Australian identification card proposal

The Australia Card was a proposal for a national identification card for Australian citizens and resident foreigners. The proposal was made in 1985, and abandoned in 1987.

==History==
The idea for the card was raised at the national Tax Summit in 1985 convened by the Australian Government led by Bob Hawke. The card was to amalgamate other government identification systems and act against tax avoidance, and health and welfare fraud. The government introduced legislation in the parliament in 1986, but it did not have a majority in the senate and was repeatedly blocked by the opposition and minor parties. Due to his opposition to the card, Australian Labor Party (ALP) senator George Georges resigned from the party to sit as an independent in December 1986. In the House of Representatives, ALP backbencher Lewis Kent said the card was un-Australian and that it would be more appropriate to call it a "Hitlercard or Stalincard".
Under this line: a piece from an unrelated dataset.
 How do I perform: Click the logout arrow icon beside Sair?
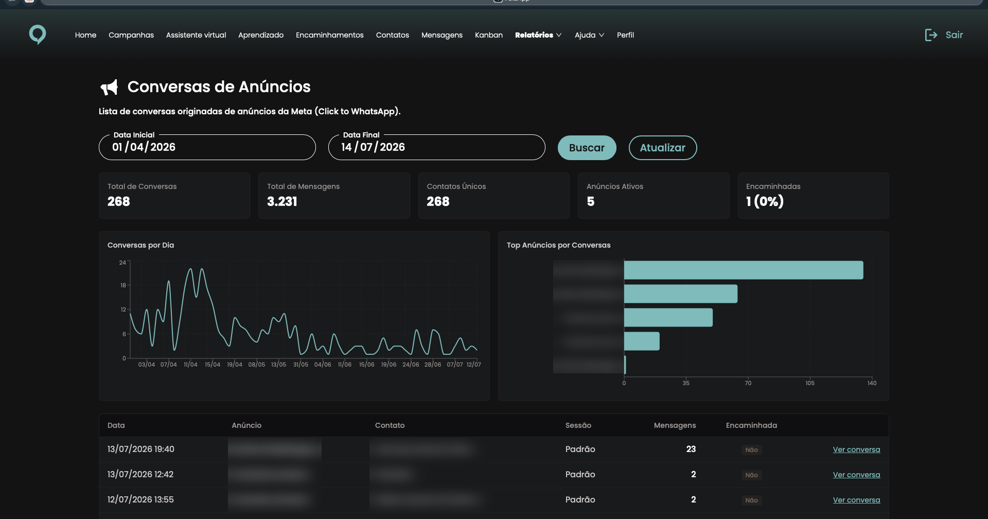[x=931, y=35]
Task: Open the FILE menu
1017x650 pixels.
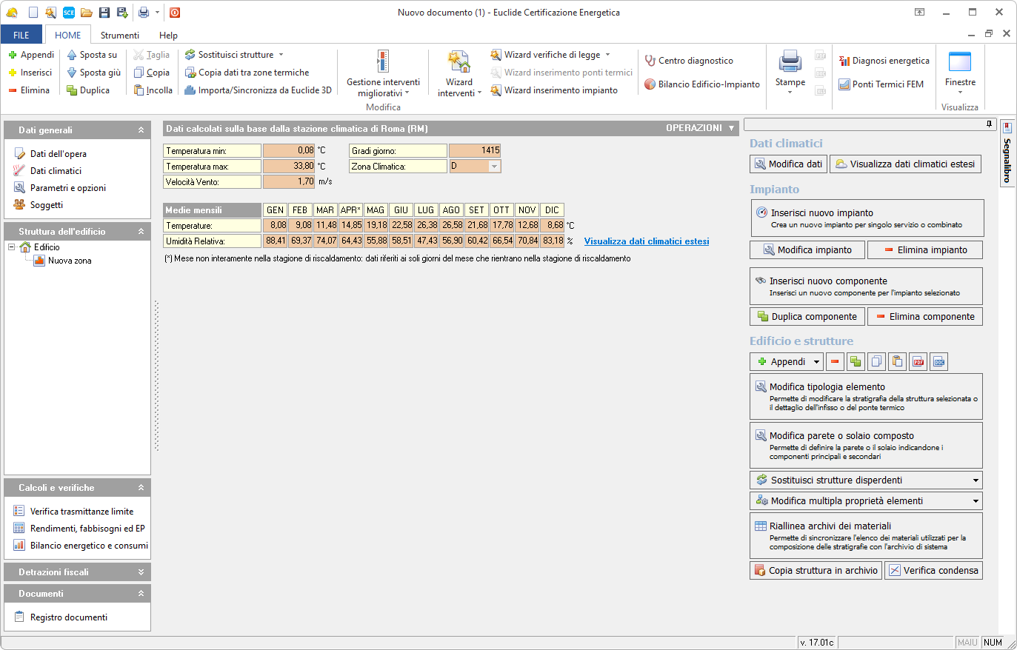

In response, Hawke asked the Governor-General, Ninian Stephen, for a double dissolution, which was granted on 5 June 1987, followed by an election on 11 July. The government was returned, but still without a majority in the Senate. Nevertheless, the legislation was reintroduced, even though it was expected to be blocked in the Senate once more. Under such circumstances, a joint sitting of the Senate and the House of Representatives could have taken place. Due to Labor winning a large majority in the House, its numbers in the overall parliament were enough that the bill would have likely passed.

However, a retired public servant, Ewart Smith, noticed a flaw in the drafting of the legislation that nobody on either side had previously noticed. Even if the bill had been passed in the joint sitting, certain regulations necessary for the functioning of the system could be overturned by the Senate alone. Specifically, the bill contained clauses that imposed penalties on businesses that failed to require a person to produce their Australia Card, or authorised the freezing of bank account and social security payments for those who did not produce one. These clauses were deemed to come into effect on "the first relevant day", and that in turn was determined by a regulation made under the Act. However, new regulations can be disallowed [vetoed] by either House (the Senate or House of Representatives) unilaterally, and Senate disallowance cannot be bypassed via a joint sitting. Therefore, even if the bill finally passed, the Coalition could still effectively prevent it from ever being implemented by using its numbers in the Senate to defeat the required regulation. Smith conveyed these details in letters to newspapers; John Stone, recently elected as a National Party senator for Queensland, read the letters and contacted Smith to confirm the details. Stone then told his Opposition colleagues, who were able to embarrass the government on 23 September by asking questions in Parliament that revealed they were not aware of this technicality.

It is not clear that this flaw was fatal to the scheme, but the government did at that point abandon the idea. It may well have been a convenient face-saving way out of the situation, because by that time very significant popular opposition had arisen from widely disparate groups, although the Australia Card had not figured particularly prominently in the election campaign.

==Subsequent outcomes==
Following the shelving of the Australia Card, the federal government expanded the tax file number scheme to enable cross-referencing benefits received and tax paid by individuals. This unique number is in many ways analogous to the United States social security number.

The Australia Card proposal resurfaces every so often, and the criticism of the card is sometimes invoked for analogous controversial plans. In the early 2000s, figures within the Liberal Party of Australia – which opposed the card in the 1980s – voiced support for a national identity card. Following the London Bombings of 2005, then-Prime Minister John Howard said the Australia Card would help the government combat terrorism and address flaws in the immigration system. This is despite the fact that Howard was Opposition Leader in 1987 when he had the Australia Card legislation blocked in the Senate which triggered the election that year.

Plans to expand the capabilities of the ubiquitous Medicare card were announced in 2006 by then Human Services Minister Joe Hockey. The proposed Access Card was criticised by some relevant interest groups and political activists as a step in the same direction of an Australia Card. However, the Howard government was unable to implement the scheme before their electoral defeat in 2007.

Technology demands for online identification continue to put pressure on the Federal Government to provide a national identity system. The Financial System Inquiry found that there would be significant savings from such a system. However, the inquiry cited the Australia Card history as continuing to provide a barrier to this development:

Many Australians may object to this option on the basis of privacy concerns. It could be viewed as a digital version of the unpopular Australia Card initiative, which was rejected in 1987, or the Access Card, which was terminated in 2007.